In this case a new bit design called the Auger did the trick. The first run with the specifically designed bit resulted an 840 ft/hour (256 m/hour) through a 5,040-ft (1,537-m) section while building inclination from 26? to 56? before dropping back to 37? at total depth. In the process, the bit also made an azimuth turn from 305? to 358?.
The same design later averaged 1,023 ft/hour (312 m/hour) over a 6,144-ft (1,873-m) section with some rates of penetration exceeding 2,000 ft/hour (610 m/hour) through a 1,000-ft (305-m) section.
The new bit broke five Gulf of Thailand records.
Breakthroughs
When ExxonMobil couldn't find a 3-D rotary steerable system (3D RSS) that made economic sense on onshore wells, it created its own design on paper.
John T. (Tim) Travis Jr., Jeff H. Moss and Greg M. Browning at ExxonMobil Development Co. could justify the high cost of 3D RSS on high-cost wells reaching for big targets offshore. The onshore economics were tighter, they said in IADC/SPE paper 87165, "An Operators Targeted Development of Low-Cost 3D Rotary Steerable Systems." They needed a new solution.
An offshore spread cost for a well could run $100,000 to $500,000 a day, but an onshore well might run only $15,000 a day. Existing 3D RSS systems were so expensive that a lost-in-the-hole cost could exceed the entire authority for expenditure for the well.
They decided they didn't need logging while drilling for onshore applications, they didn't see 3D RSS as a formation evaluation tool. An, in this case, push-the-bit or point-the-bit technology was irrelevant.
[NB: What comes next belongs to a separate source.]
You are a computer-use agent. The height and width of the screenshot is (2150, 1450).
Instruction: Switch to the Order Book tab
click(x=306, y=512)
They scheduled face-to-face meetings with service company representatives and asked two service companies to build special low-cost systems. Those new tools now are in field tests and results have matched expectations. Rate of penetration on land has increased up to 200%.
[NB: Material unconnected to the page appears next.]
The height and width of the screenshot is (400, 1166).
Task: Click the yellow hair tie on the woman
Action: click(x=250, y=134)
Everyone doesn't have the clout with service companies that ExxonMobil can wield, but a good new idea might work wonders for both the service company and the operator.
The key to approaching the perfect well is integration and coordination. Each member of an asset team working on a drilling project can supply useful information. If the company optimizes its work processes, and the people get the right tools and have the ability to acquire and interpret the information they need, then the process can work wonders.